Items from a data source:
-- begin --

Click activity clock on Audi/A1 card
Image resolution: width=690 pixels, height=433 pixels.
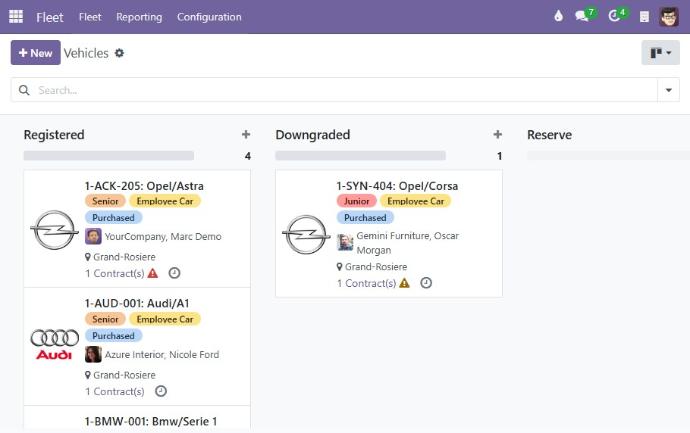click(161, 391)
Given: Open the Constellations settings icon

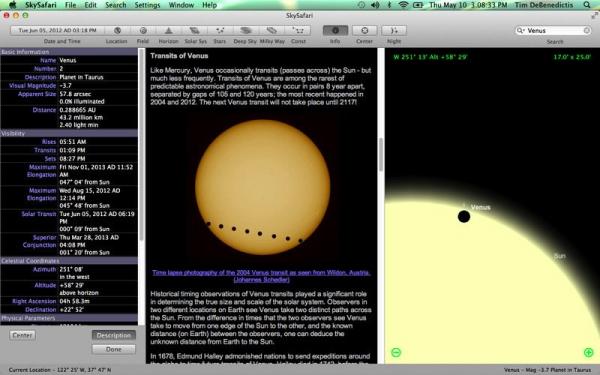Looking at the screenshot, I should pyautogui.click(x=298, y=30).
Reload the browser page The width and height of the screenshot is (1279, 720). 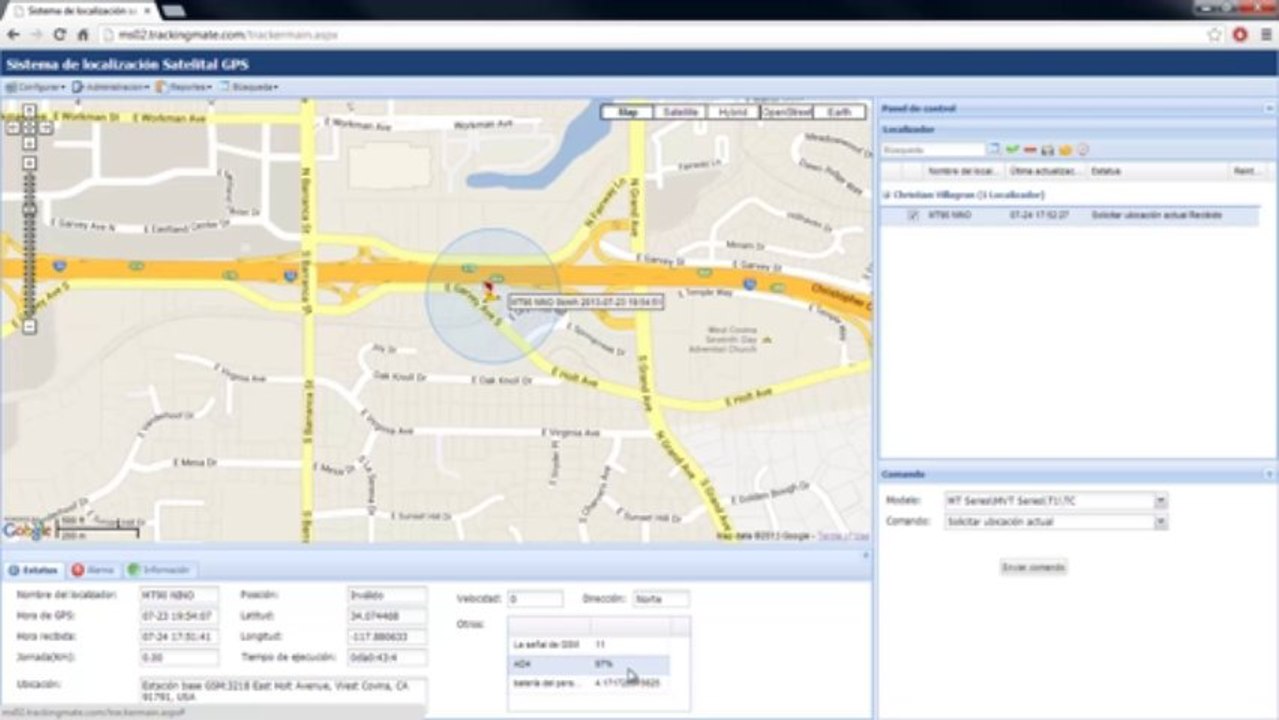59,34
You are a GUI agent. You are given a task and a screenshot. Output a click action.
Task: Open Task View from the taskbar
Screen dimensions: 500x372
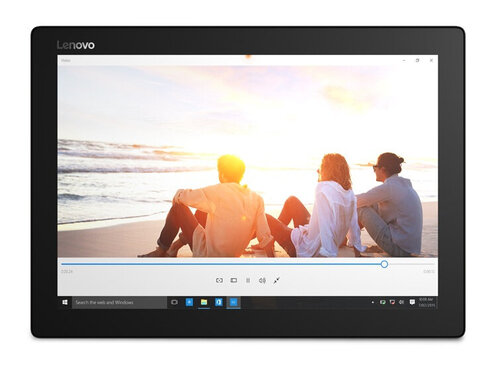[174, 302]
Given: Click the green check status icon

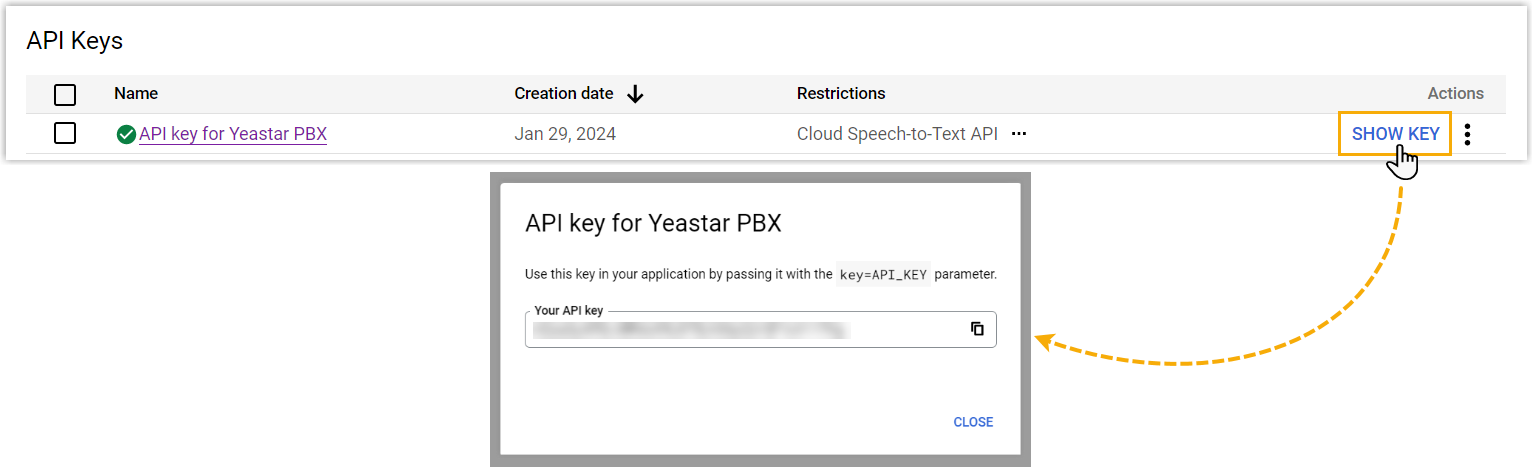Looking at the screenshot, I should 126,134.
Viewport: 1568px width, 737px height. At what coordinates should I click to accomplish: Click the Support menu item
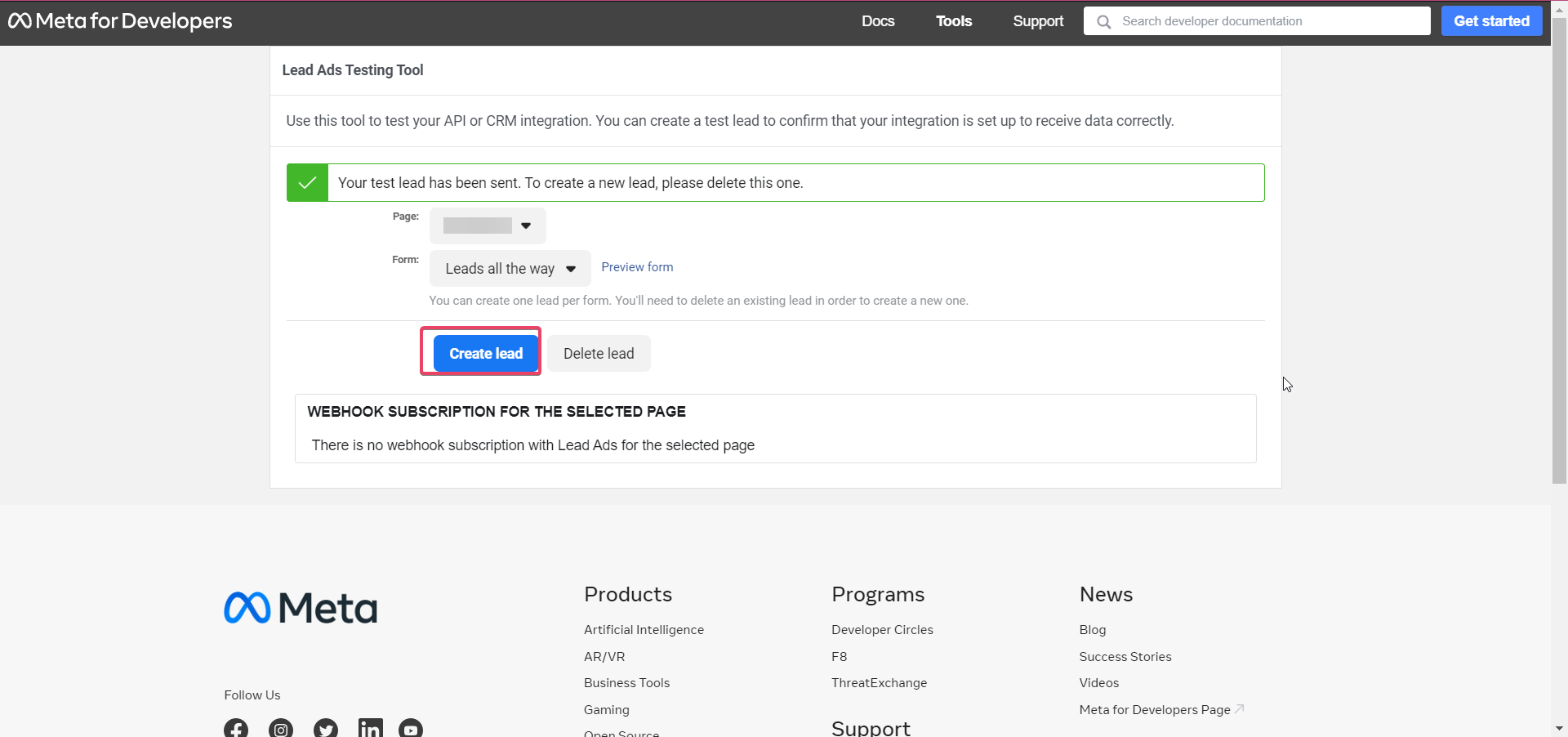pos(1038,20)
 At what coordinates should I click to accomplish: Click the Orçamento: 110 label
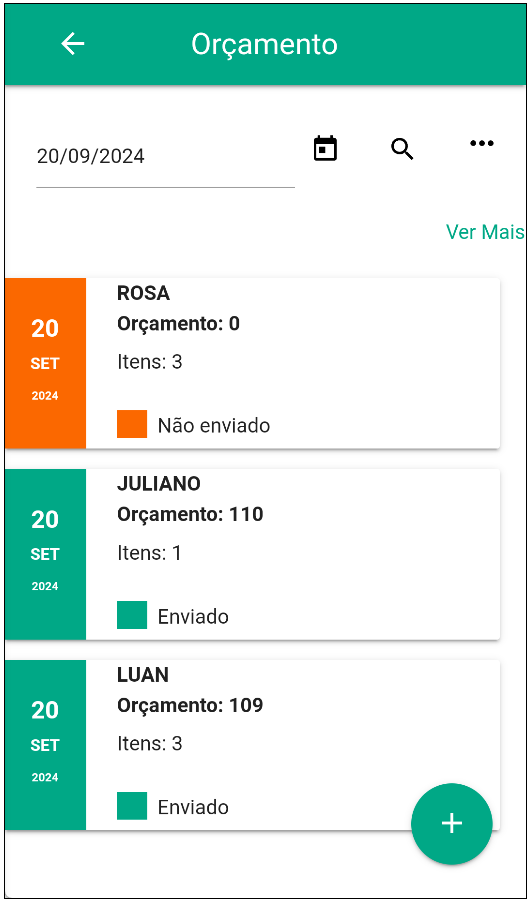pyautogui.click(x=190, y=515)
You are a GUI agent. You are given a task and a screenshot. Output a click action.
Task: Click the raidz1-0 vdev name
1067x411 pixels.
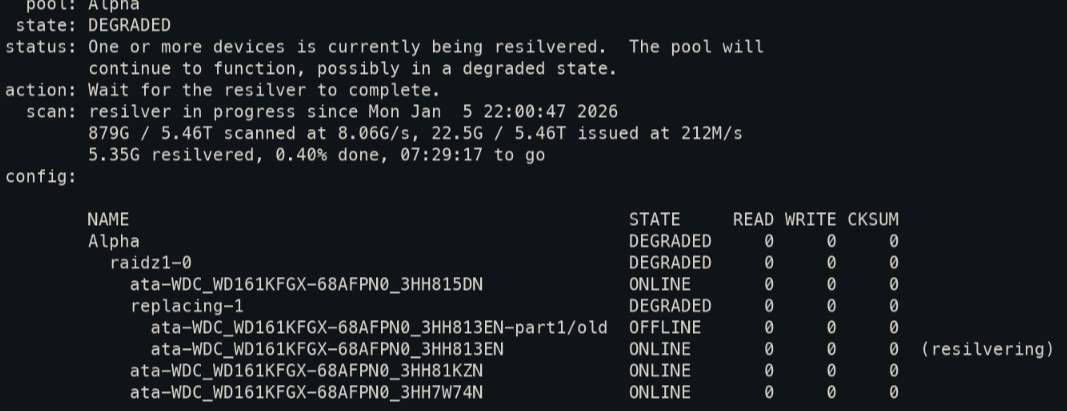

-- end --

*Your task*
Rescale the part of the entries that opens with the line containing "Orçamento: 110 label" and continues through the end of the entries. Write those lines out again with their requests, multiply each click coordinate in the answers by 0.4, round to whole numbers with halves rounded up, and leave the pictures out.

*Solution below*
 At what coordinates should I click to accomplish: Click the Orçamento: 110 label
pyautogui.click(x=76, y=206)
You are a GUI agent. You are given a task and a screenshot. Output a click action.
Task: Click the raidz1-0 vdev name
1067x411 pixels.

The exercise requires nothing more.